| RECORDS TO PROCESS |
______________________________

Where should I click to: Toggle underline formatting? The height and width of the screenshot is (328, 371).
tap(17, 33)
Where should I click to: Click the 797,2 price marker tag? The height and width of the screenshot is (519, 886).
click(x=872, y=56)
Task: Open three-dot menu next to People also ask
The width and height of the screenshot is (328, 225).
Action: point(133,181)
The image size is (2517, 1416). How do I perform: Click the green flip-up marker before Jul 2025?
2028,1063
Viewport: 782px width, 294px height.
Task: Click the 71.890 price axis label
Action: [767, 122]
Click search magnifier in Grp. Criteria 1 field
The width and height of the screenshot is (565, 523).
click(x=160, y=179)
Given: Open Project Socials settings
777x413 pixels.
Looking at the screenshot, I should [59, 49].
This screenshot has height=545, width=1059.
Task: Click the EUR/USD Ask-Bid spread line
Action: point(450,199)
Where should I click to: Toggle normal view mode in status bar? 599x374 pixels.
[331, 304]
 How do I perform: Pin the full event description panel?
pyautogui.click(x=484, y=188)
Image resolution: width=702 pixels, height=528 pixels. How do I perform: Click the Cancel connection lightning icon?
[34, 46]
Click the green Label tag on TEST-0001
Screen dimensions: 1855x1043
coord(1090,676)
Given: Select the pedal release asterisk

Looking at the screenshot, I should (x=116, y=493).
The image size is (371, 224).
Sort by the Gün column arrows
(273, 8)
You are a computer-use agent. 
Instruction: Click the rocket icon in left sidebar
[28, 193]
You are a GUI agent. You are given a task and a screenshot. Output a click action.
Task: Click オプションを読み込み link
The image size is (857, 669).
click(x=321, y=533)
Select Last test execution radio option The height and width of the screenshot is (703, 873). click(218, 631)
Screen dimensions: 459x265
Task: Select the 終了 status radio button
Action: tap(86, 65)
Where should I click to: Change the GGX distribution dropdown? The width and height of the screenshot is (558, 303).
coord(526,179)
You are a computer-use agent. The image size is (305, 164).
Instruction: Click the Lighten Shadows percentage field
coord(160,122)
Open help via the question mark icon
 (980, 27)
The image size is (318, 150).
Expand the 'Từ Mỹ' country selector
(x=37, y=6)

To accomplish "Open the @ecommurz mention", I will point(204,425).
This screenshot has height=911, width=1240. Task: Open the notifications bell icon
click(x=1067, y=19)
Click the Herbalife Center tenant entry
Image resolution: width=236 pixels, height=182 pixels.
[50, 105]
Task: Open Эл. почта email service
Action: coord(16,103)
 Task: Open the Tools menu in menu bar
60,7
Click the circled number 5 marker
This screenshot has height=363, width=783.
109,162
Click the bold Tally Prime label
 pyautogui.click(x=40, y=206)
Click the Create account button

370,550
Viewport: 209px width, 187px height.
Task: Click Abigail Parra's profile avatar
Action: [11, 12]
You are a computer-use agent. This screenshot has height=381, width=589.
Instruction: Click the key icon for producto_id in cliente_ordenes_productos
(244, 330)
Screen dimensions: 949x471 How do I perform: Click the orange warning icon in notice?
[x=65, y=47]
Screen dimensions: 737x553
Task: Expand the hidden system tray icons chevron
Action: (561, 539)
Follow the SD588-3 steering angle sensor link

______________________________

| CHALLENGE |
Gather every line of the items above that contains the word "green", copying each one in full. Treat case as significant.

| ANSWER TO THIS EXERCISE |
The image size is (2517, 1416). How do I perform: Click the green flip-up marker before Jul 2025?
Click the green Label tag on TEST-0001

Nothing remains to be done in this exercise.